Yes, I know it should be something like “Happy Holidays” or “Season’s Greetings.” For five years I have followed the “traditional” government greetings with my Christmas-time messages, but after a recent conversation with our City Attorney, he assures me that I would not be violating the Establishment clause with this message.
Understand, I do not write this with any intent to offend anyone. This is an opportunity for me to reflect on a concert I recently attended, which moved me. That concert, along with a couple of fond family memories that bring me great joy, hold the framework for this message.
For many, Christmas is the most important time of the year. And it is for me. Personally, the season is an opportunity for me to reflect, rest, refresh and become grounded with my core values and beliefs. Mix in the festivities, wonderful Christmas music and meaningful opportunities to reconnect with family and friends and… well… it doesn’t get any better.
I recently attended the Mosaic Choir and Orchestra Christmas concert at the Edmonds Center for the Arts. The choir and orchestra were as usual, superb. The conductor, Allan Skoog does wonderful work.
The concert included a world premiere, which for me as a former conductor, was especially meaningful. It was a work composed by Jim Hashman, a former Edmonds School District instructor. The music was amazing, the harmonies magical and the text was exquisite. The title of the work, “God So Loved the World…This is Christmas”.
Yes, a spectacular, moving piece of music which brought the house down. But consider this… Jim has ALS. He no longer can compose in any traditional way, such as using his hands at the keyboard or even holding a pencil to paper. Jim composes with his eyes and his mind with a special technology, called “eye gaze”. Although the process is tedious, he wanted to complete the journey. With his challenges, Jim is committed to creating, and he composed this joyous piece of music… and succeeded. When he was wheeled on stage after the performance, tears of joy were everywhere.

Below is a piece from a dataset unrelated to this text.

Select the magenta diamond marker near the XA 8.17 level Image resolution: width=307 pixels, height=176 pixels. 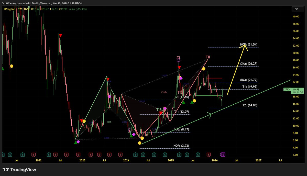133,134
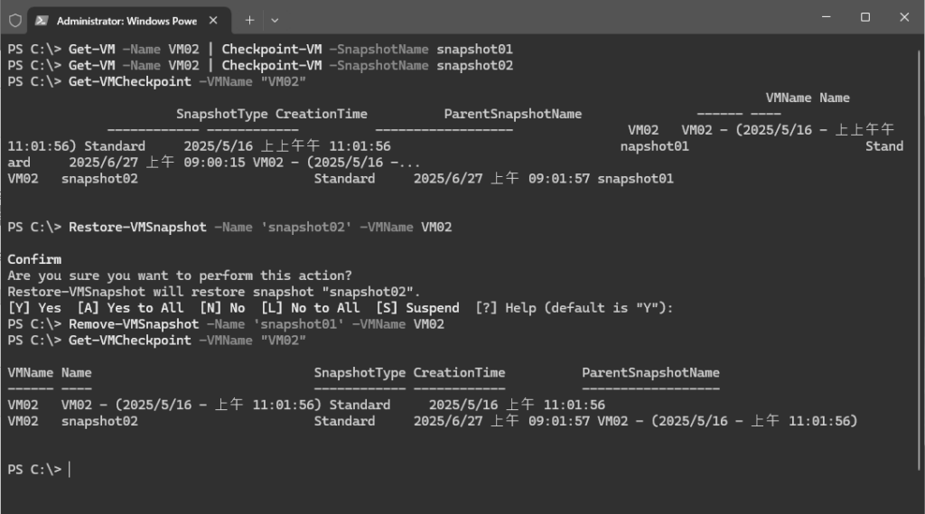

For me, as I’m sure it is with you, family is terribly important. As I’ve mentioned before, I am an only child. At Christmas I often think of my parents, both deceased, both from blue collar backgrounds, and, as I’ve also mentioned before, I can honestly say I never heard them argue… ever. For us, our Christmases were a time for family, quiet dinners and the exchanging of simple gifts.
After I began teaching and had a real income, I still had the habit of giving simple gifts. But one year I “splurged” and bought my Mother a gift of great importance to her… a swag lamp! Yes, she loved swag lamps! When she opened the gift, and as my wife will attest, Mother wept. A simple gift of great importance to her that she cherished, and a memory I cherish.
The year before my Dad died of lung cancer we had Christmas at Susan’s and my home with my parents. It turned out to be magical. My Dad, who was a commercial painter,, was limited in what he could do but wanted to be more active and work just a bit at his trade. So Susan and I purchased some simple tools of his trade; a couple of paint brushes, a drop cloth, masking tape, etc. When he opened his gift, we could tell he was truly moved.
The magic came a few minutes later when Susan opened our drapes and it was snowing in Edmonds! It was snowing on Christmas Eve! A gift for us all, a gift we will always cherish. And yes, Dad got a last opportunity to work at his trade by painting the inside of our home.
In closing, I’d like to share a comment Allen Skoog made at the Mosaic concert. Allen spent a couple of minutes reminding us how much richer we would all be during this season if we simply remembered to say thank you more often; a true weakness of mine. So let me take this opportunity to say thank you to my family for their love and patience; thank you to my friends for their friendship and love; thank you to my fabulous staff at the city for their hard work and support; and thank you to all of you for allowing me to serve Edmonds as your Mayor.